Viktoriya, I found this article very interesting and beneficial, as I am getting ready to enter the profession as a new grad. In my recent clinical rotations, I have treated several patients with PD and other movement disorders, including MSA and drug-induced Parkinsonism. I was not aware of akathisia and I thank you for bringing it to attention. I treated one patient on the psychiatric floor while on my acute rotation. He had a dx of schizophrenia, but was recently admitted for a violent episode, resulting in catatonia. He was being treated heavily with antipsychotic meds, and now presenting with parkinsonian symptoms. We were asked to evaluate and treat as he was "no longer able to transfer or ambulate" according to nursing. After a quick evaluation, we were sure to make the MD aware of the possible need to reduce his medication due to his motor symptoms. We also treated him with amplitude focused interventions, and we did see some improvements. It is so important to be aware of differential diagnoses before we focus too much on treating a more "obvious" condition.

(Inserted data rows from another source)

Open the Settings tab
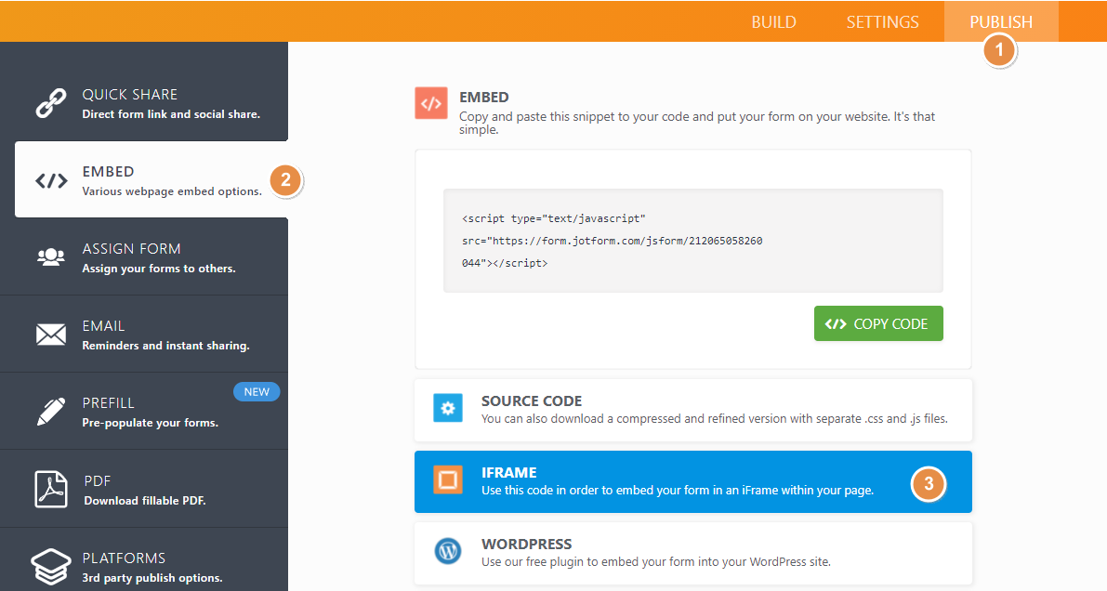 click(882, 22)
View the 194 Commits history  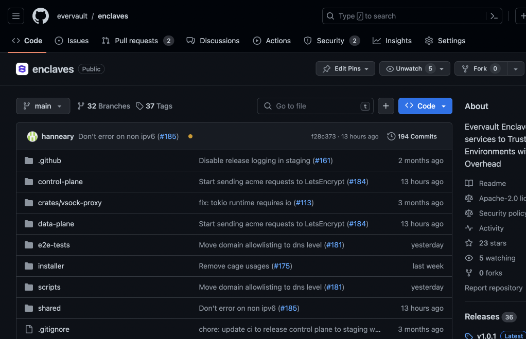(x=412, y=136)
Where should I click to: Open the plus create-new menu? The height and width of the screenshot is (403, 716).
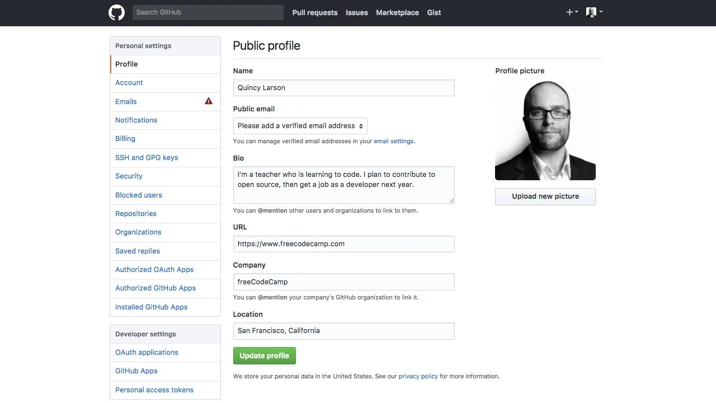click(572, 12)
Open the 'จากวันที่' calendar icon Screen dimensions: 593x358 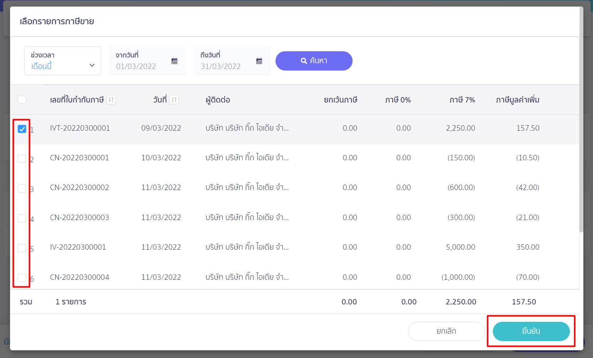174,61
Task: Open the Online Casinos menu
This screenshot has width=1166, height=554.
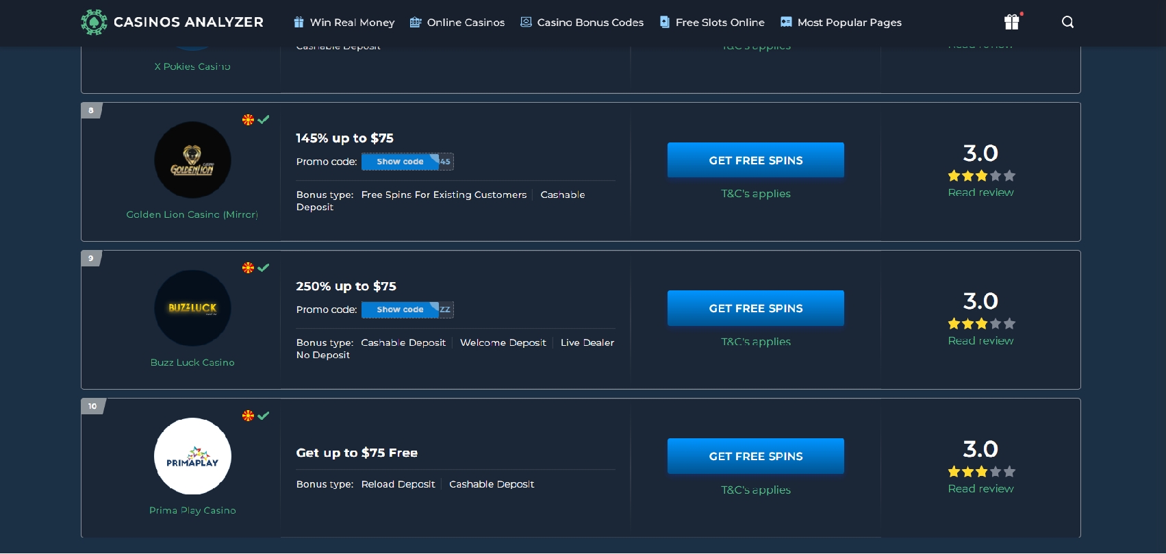Action: (x=457, y=23)
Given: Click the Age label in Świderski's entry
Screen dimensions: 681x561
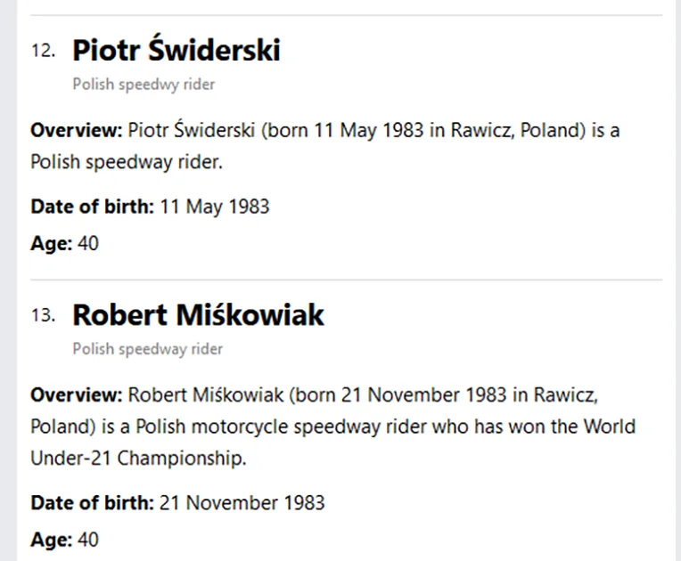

Rachel, SPT April 20, 2018 10:08 AM
Greenville NC

Thanks Viktoriya for providing insight on this differential diagnosis.  I am currently a 3rd year DPT student about to graduate in May of 2017, and during my 3 years of DPT school, I have seen many therapists make quick diagnoses when patient's come into the clinic.  Yes, a lot of the times the diagnoses are correct, but there have been times when the physical therapist incorrectly diagnosed the patient.  I could definitely see this being one of those instances that frequently gets misdiagnosed.  As you wrote, there would be a lot of similarities in treatment, but if the physical therapist does not recognize that changing the patient's medications can lead to a substantial improvement, then the physical therapist is doing a disservice to the patient.  It is very important that physical therapists identify all of the person's impairments and potential causes for their impairments.  From a personal standpoint, I could definitely see myself overlooking the possible link between the patient's medications and their impairments, and I could see myself treating the patient as if they had Parkinson's Disease.  With practice and clinical experience, I hope to broaden my skills/clinical decision making as a physical therapist and view each patient from a more holistic angle.  

Keith Bumgardner, Student April 12, 2017 2:23 PM
Greenville NC

Thanks for providing insight on this differential diagnosis. I can see how it would be easy to treat this condition similarly to Parkinson's,when really changing medications may offer substantial improvement. As you wrote,I think it's also important to note that physical therapy is still an appropriate intervention as falls are common in this population,and just in elderly patients in general. I think this truly highlights the opportunity for physical therapists to be an advocate for their patients,however. As we all know,PTs do not prescribe drugs,and therefore sometimes can provide an objective eye into a medication situation. It is always important to review a medication list,do research on drug interaction,and ultimately communicate with the patient's doctor when signs and symptoms don't make sense. Working as a team with other healthcare professions will not only improve relations with other providers,but will also increase the value of our profession.

Christina W, Physical Therapy - Student April 10, 2017 10:12 AM
Greenville NC

Thanks Viktoriya for this insight. I am currently a 3rd year DPT student navigating my final clinical rotation in a setting heavily skewed to the geriatric population. In my short time here, I have already seen a plethora of neurologic and motor control disorders. Medication lists seem to be even more extensive. Unfortunately, I feel this often gets cast aside by many in the PT profession. From a personal standpoint, I feel that I often fall victim to solely pinning a patient's diagnosis to physical deficits. I hope that with practice, along with insight such as this, I broaden my examination lens and view each patient from a more holistic angle.